The user sends a Kubernetes YAML manifest (that describes a resource to deploy), and the script sends a response with the different dependencies, presented in a Decision Tree. Once this DT is computed, it is sent to the various Cheops agents on each user-specified site in order to retrieve the location of each dependency.

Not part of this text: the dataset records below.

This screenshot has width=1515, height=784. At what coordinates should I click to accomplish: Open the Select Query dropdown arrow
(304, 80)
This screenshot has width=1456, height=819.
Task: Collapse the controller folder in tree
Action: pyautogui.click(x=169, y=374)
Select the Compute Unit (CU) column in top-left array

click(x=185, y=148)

This system has been created to work as a mesh, each agent knowing all the others.

Reference

POST /resolve - Retrieve the dependencies and their locations

Request :
- Content-Type: text/yaml
- Body structure :

  version: apps/v1
  kind: Deployment
  metadata:
    name: nginx
  spec:
    containers:
    - name: nginx
      image: nginx:1.14.2
      ports:
      - containerPort: 80
      volumeMounts:
      - name: data
        mountPath: /var/www/html
      - name: config
        mountPath: /etc/nginx/nginx.conf
        subPath: /etc/nginx/nginx.conf
      - name: cdn
        mountPath: /var/www/html/assets
        readOnly: true
    volumes:
    - name: data
      persistentVolumeClaim:
        claimName: nginx-data
    - name: config
      persistentVolumeClaim:
        claimName: nginx-config
    - name: cdn
      gcePersistentDisk:
        pdName: app-cdn

The manifest specified in the request must be a valid Kubernetes manifest
Response :
- Content-Type: application/json
- Response accordingly to the example :

  {
	"containers": [
			{
				"name": "nginx",
				"site": "site3"
			}
		],
		"gcePersistentDisk": [
			{
				"name": "app-cdn",
				"site": "site3"
			}
		],
		"persistentVolumeClaim": [
			{
				"name": "nginx-data",
				"site": "site1"
			},
			{
				"name": "nginx-config",
				"site": [
					"site1",
					"site2"
				]
			}
		]
	}

POST /checkout - Check if the dependencies are located on the local cluster

Request :
- Content-Type: application/json
- Example of body :

  {
	"containers": [
		{
			"name": "nginx",
			"site": null
		}
	],
	"gcePersistentDisk": [
		{
			"name": "app-cdn",
			"site": null 
		}
	],
	"persistentVolumeClaim": [
		{
			"name": "nginx-data",
			"site": null 
		},
		{
			"name": "nginx-config",
			"site": null
		}
	]
}

Response :
- Content-Type: application/json
- Response accordingly to the request example

  {
	"containers": [
		{
			"name": "nginx",
			"site": "site3"
		}
	],
	"gcePersistentDisk": [
		{
			"name": "app-cdn",
			"site": "site3"
		}
	],
	"persistentVolumeClaim": [
		{
			"name": "nginx-data",
			"site": "site1"
		},
		{
			"name": "nginx-config",
			"site": [
				"site1",
				"site2"
			]
		}
	]
	}

Building and hosting the agents

A deployment example is available through the docker-compose.yaml file. In order to make it work, you would have to build the image ahead of time with the command :

docker build -t cheops:latest .

The build process is described in the Dockerfile.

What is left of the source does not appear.